Quoted passage
START

Among the continuing acts that erode democratic institutions in Sri Lanka is the recent impeachment of the Chief Justice Shirani Bandaranayake. President Mahinda Rajapaksa and his brothers who head various arms of the Sri Lankan government run a repressive and autocratic regime that does not brook opposition. Despite this, the opposition parties Janatha Vimukthi Peramuna and the Tamil National Alliance along with civil society bodies like the Federation of University Teachers’ Associations and students have come together to fi ght back.
Rohini Hensman (email@example.com) is a Researcher and Activist, and Author of Workers, Unions and Global Capitalism: Lessons from India.
The impeachment of the Chief Justice of Sri Lanka Shirani Bandaranayake in January constitutes yet another deadly blow against the badly-eroded edifice of democracy in that country, striking at the one remaining institution that held out hope of acting as a bulwark against a regime that has demolished every challenge that is posed to its absolute power.
Bandaranayake became a Supreme Court judge in 1996 when Chandrika Kumaratunga was president, and was appointed as chief justice – the first woman to hold this post in Sri Lanka – by President Mahinda Rajapaksa in May 2011. As it now becomes clear, she was expected to provide a rubber stamp of legality and constitutionality to every decision made by the regime (in effect, the Rajapaksa brothers), and at first she lived up to that expectation. In mid-2011, the Ministry of Higher Education made it compulsory for all university entrants to undergo “leadership training” courses in military camps under defence secretary Gotabaya Rajapaksa (one of the president’s brothers) before they could begin their degree courses (Hensman 2011).
There was vociferous opposition from students, university lecturers, school teachers and many others. For example, the Friday Forum, a group of eminent democracy activists, pointed out that the ministry had no legal authority to formulate or implement programmes or courses for university students; military training was founded on regimentation whereas university education was aimed at encouraging independent thinking and respect for disagreement; and the module on history and national heritage focused exclusively on the majority Sinhala Buddhist community, to the detriment of national reconciliation. There were several fundamental rights petitions challenging the legality of this programme, but all were dismissed by a Supreme Court bench that included Chief Justice Bandaranayake.
She was presumably expected to do the same after the Divi Neguma (Life-Upliftment) Bill was published in the government gazette in July 2012. The bill established the department of Divi Neguma Development, to carry out all development activities under the Ministry of Economic Development headed by another one of the president’s brothers, Basil Rajapaksa. However, this involved the centre taking over development activities, which had been devolved to the provincial councils by the 13th amendment.
This constitutional amendment, enacted shortly after J R Jayawardene had signed the Indo-Lanka Accord in July 1987, has been seen as embodying the minimum devolution of power to the provinces that would satisfy Tamils in the northern and eastern provinces. Indeed, the constitutional reforms drafted by Neelan Tiruchelvam in 1995 during the brief period when democracy was restored under President Kumaratunga, and those proposed in January 2007 by a majority of the multi-ethnic panel of experts to the All-Party Representative Committee, both advocated more devolution of power to the provinces, not less.

END

Requirement 1
Reproduce the rows from their first line through the line containing "The height and width of the screenshot is (800, 1200).", replacing "breadcrumb" with "navigation trail" and keeping everything else unchanged.
The impeachment article and the rows that come after it are unrelated.

Data provided
START

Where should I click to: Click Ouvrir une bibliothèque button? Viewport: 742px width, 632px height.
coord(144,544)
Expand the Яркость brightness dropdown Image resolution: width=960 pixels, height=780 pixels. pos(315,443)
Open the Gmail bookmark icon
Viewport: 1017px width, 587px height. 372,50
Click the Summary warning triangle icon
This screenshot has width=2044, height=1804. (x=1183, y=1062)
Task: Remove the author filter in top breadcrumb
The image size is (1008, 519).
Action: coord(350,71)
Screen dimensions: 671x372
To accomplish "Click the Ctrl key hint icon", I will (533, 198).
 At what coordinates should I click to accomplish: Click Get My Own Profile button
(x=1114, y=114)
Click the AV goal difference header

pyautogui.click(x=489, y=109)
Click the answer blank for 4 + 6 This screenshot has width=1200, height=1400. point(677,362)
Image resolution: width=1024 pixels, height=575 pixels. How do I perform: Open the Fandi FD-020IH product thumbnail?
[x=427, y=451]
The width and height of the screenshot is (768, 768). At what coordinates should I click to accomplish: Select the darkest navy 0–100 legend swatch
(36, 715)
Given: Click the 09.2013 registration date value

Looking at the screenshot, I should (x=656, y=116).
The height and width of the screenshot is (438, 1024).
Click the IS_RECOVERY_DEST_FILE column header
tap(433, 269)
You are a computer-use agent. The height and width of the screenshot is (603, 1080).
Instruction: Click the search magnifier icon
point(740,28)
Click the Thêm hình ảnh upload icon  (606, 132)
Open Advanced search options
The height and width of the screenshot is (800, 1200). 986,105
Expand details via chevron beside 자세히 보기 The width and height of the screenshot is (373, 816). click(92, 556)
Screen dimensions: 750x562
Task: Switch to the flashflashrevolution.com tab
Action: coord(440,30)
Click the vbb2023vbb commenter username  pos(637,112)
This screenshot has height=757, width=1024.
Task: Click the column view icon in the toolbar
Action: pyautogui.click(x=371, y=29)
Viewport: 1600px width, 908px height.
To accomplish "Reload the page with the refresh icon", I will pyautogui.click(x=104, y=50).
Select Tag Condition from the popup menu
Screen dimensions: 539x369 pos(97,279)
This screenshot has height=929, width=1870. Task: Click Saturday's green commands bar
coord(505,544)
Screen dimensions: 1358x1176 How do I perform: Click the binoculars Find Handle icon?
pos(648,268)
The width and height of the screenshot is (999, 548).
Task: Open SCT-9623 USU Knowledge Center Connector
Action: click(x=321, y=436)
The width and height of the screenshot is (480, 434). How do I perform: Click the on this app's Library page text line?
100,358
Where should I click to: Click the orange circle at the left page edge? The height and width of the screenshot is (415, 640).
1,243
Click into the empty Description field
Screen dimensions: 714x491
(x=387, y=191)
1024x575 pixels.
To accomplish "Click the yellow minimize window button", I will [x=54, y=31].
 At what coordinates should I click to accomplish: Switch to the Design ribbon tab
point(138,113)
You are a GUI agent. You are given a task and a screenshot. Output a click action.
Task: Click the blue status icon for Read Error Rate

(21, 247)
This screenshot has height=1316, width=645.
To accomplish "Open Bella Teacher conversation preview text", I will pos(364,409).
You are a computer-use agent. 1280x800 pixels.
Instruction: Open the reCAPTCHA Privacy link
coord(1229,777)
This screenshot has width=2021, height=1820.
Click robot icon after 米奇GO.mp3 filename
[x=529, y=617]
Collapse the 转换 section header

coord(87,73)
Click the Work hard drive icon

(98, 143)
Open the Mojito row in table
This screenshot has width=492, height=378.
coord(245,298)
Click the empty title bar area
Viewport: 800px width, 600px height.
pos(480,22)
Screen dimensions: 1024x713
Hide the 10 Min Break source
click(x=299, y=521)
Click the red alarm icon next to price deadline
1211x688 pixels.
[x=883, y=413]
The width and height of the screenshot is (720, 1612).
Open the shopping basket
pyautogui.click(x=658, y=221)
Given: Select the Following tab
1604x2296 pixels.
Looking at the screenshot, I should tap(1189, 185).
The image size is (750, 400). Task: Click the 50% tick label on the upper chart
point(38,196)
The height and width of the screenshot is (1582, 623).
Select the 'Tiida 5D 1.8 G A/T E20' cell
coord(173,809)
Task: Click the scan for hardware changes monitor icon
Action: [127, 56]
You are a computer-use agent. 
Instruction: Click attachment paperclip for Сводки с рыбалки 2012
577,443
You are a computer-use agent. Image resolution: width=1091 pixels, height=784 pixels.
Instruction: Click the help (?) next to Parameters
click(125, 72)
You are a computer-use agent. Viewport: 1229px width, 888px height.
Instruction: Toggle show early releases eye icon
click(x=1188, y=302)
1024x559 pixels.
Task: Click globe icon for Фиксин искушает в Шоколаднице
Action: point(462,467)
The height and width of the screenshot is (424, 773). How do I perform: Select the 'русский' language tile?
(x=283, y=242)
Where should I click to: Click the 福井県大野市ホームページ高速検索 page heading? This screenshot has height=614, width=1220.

END

Requirement 2
Based on the impeachment article, state whether each statement is true (yes or no), and quote the words that decide it. (a) Bandaranayake was the first woman to serve as chief justice in Sri Lanka. (b) The Divi Neguma Bill was published in the government gazette in July 2011. (c) The Supreme Court bench that included Bandaranayake upheld the petitions against the leadership training program.

Output 1
Where should I click to: Click Ouvrir une bibliothèque button? Viewport: 742px width, 632px height.
coord(144,544)
Expand the Яркость brightness dropdown Image resolution: width=960 pixels, height=780 pixels. pos(315,443)
Open the Gmail bookmark icon
Viewport: 1017px width, 587px height. 372,50
Click the Summary warning triangle icon
This screenshot has width=2044, height=1804. (x=1183, y=1062)
Task: Remove the author filter in top navigation trail
The image size is (1008, 519).
Action: coord(350,71)
Screen dimensions: 671x372
To accomplish "Click the Ctrl key hint icon", I will (533, 198).
 At what coordinates should I click to accomplish: Click Get My Own Profile button
(x=1114, y=114)
Click the AV goal difference header

pyautogui.click(x=489, y=109)
Click the answer blank for 4 + 6 This screenshot has width=1200, height=1400. point(677,362)
Image resolution: width=1024 pixels, height=575 pixels. How do I perform: Open the Fandi FD-020IH product thumbnail?
[x=427, y=451]
The width and height of the screenshot is (768, 768). At what coordinates should I click to accomplish: Select the darkest navy 0–100 legend swatch
(36, 715)
Given: Click the 09.2013 registration date value

Looking at the screenshot, I should (x=656, y=116).
The height and width of the screenshot is (438, 1024).
Click the IS_RECOVERY_DEST_FILE column header
tap(433, 269)
You are a computer-use agent. The height and width of the screenshot is (603, 1080).
Instruction: Click the search magnifier icon
point(740,28)
Click the Thêm hình ảnh upload icon  (606, 132)
Open Advanced search options
The height and width of the screenshot is (800, 1200). 986,105

Output 2
(a) Yes: "the first woman to hold this post in Sri Lanka"
(b) No: "published in the government gazette in July 2012"
(c) No: "but all were dismissed by a Supreme Court bench that included Chief Justice Bandaranayake"